A worldwide outbreak of coronavirus disease 2019 (COVID-19) has drawn global attention. However, up to now, no standard and effective therapy are available.

Case presentation

A 62-year-old man with a history of hypertension and diabetes was diagnosed with COVID-19 pneumonia. He suffered from obvious shortness of breath and severe hyoxemia. Normal treatments like supportive therapy and antiviral drugs didn’t seem to improve his conditions. Then, he was given tocilizumab and human umbilical cord mesenchymal stem cells.
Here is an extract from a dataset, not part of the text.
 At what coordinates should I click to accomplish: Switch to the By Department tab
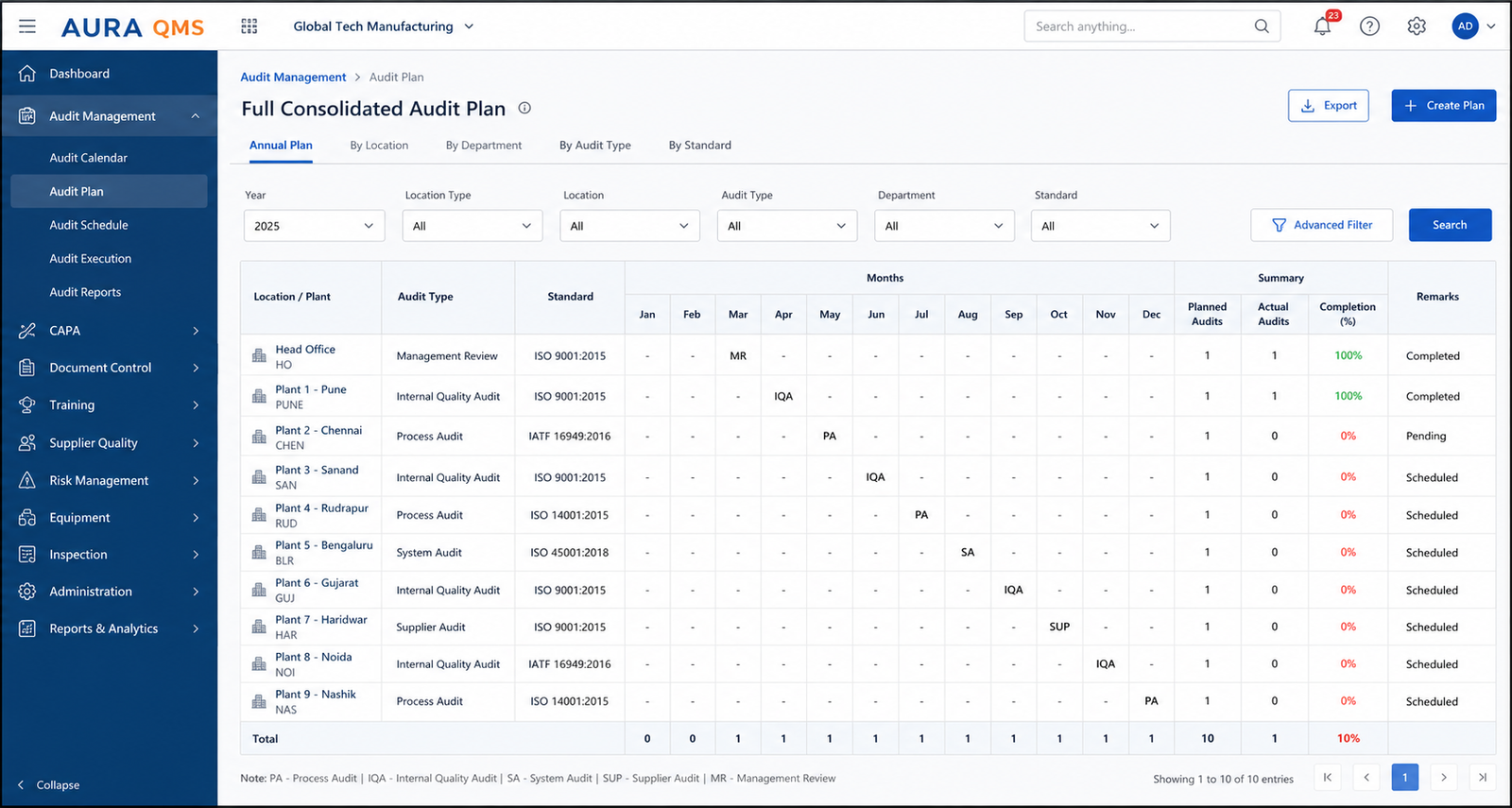click(x=484, y=146)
After that, his respiratory symptoms and lung infectious lesions gradually subsided, and he was successfully discharged eventually.

Conclusions

For critically ill COVID-19 patients, immunological treatment like tocilizumab human umbilical cord mesenchymal stem cells should be considered.

General Microbiology

COVID-19

tocilizumab

human umbilical cord mesenchymal stem cells

critically ill

case report

Just around December 12,2019, an outbreak of a novel coronavirus pneumonia occurred in Wuhan, China, which caused an unprecedented panic and anxiety. Soon the unknown coronavirus was found to be a relative of the coronaviruses responsible for the deadly severe acute respiratory syndrome (SARS) and the Middle East respiratory syndrome (MERS) [1–2]. So, the new virus was named as SARS-CoV-2. To date, the World Health Organization (WHO) declared that the new coronavirus pneumonia (COVID-19) constituted a global epidemic.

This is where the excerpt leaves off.